=== Section Start ===
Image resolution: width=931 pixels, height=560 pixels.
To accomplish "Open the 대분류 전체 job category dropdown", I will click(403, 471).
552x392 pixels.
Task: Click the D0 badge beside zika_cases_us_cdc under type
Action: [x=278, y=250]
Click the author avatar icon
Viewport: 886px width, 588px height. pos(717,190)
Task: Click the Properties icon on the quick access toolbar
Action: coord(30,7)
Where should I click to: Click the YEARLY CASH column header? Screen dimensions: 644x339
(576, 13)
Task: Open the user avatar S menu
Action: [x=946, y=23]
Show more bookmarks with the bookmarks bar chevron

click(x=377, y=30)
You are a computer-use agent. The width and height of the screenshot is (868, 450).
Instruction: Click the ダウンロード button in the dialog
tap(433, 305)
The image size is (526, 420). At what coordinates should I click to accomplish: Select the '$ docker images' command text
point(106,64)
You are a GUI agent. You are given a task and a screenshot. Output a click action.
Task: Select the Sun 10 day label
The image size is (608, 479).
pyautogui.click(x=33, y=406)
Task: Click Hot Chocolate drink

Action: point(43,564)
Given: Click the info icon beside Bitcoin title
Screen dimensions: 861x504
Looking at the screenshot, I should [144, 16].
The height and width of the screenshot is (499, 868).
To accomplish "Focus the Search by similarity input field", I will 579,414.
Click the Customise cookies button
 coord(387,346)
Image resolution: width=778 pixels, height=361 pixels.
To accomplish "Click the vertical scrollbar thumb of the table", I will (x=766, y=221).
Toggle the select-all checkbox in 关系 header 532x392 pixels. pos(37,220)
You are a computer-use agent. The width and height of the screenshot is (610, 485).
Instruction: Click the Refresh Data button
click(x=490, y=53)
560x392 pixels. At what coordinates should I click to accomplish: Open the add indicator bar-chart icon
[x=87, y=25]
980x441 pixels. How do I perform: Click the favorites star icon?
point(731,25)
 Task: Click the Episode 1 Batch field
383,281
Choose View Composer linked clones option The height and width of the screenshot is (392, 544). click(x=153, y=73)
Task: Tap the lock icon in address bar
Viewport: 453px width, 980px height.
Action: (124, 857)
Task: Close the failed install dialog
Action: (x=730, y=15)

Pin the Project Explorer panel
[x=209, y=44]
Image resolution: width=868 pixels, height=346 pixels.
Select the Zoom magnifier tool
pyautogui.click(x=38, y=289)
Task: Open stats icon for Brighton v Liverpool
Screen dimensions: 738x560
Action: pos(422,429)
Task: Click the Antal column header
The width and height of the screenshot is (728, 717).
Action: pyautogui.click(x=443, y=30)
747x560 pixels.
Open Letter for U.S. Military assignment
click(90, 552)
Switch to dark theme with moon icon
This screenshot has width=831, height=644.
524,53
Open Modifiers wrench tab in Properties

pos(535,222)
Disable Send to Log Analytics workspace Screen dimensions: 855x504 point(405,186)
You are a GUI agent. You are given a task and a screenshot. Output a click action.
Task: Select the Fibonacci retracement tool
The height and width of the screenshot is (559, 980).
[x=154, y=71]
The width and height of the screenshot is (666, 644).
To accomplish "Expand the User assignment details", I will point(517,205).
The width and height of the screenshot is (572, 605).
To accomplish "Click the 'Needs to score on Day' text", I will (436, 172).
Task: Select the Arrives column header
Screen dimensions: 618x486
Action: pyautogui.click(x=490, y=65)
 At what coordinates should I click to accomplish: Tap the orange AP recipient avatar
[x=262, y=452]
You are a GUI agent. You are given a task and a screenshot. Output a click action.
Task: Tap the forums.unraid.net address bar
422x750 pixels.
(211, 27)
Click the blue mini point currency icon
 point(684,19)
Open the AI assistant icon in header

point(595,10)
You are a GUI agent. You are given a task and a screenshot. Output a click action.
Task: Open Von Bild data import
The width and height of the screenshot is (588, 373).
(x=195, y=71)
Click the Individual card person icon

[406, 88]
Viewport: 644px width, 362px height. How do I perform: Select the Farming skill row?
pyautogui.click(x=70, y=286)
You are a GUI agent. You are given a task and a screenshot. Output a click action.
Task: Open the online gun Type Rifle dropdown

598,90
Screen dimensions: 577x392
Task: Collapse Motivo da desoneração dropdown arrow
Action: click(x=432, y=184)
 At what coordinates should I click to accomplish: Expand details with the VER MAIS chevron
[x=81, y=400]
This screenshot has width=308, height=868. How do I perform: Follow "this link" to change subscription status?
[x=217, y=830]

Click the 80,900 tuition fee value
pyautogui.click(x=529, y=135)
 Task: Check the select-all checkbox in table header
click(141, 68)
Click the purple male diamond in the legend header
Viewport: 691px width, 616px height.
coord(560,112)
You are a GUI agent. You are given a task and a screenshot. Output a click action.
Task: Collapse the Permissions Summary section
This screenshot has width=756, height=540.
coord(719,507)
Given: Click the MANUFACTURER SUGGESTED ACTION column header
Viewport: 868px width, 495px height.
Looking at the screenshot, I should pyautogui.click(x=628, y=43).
=== Section End ===
--- EXERCISE REQUIREMENTS ---
Give again only the lines starting at the one that contains "Task: Open the online gun Type Rifle dropdown" and running to the end of the data.

--- WRITTEN SOLUTION ---
Task: Open the online gun Type Rifle dropdown

598,90
Screen dimensions: 577x392
Task: Collapse Motivo da desoneração dropdown arrow
Action: click(x=432, y=184)
 At what coordinates should I click to accomplish: Expand details with the VER MAIS chevron
[x=81, y=400]
This screenshot has width=308, height=868. How do I perform: Follow "this link" to change subscription status?
[x=217, y=830]

Click the 80,900 tuition fee value
pyautogui.click(x=529, y=135)
 Task: Check the select-all checkbox in table header
click(141, 68)
Click the purple male diamond in the legend header
Viewport: 691px width, 616px height.
coord(560,112)
You are a GUI agent. You are given a task and a screenshot. Output a click action.
Task: Collapse the Permissions Summary section
This screenshot has width=756, height=540.
coord(719,507)
Given: Click the MANUFACTURER SUGGESTED ACTION column header
Viewport: 868px width, 495px height.
Looking at the screenshot, I should pyautogui.click(x=628, y=43).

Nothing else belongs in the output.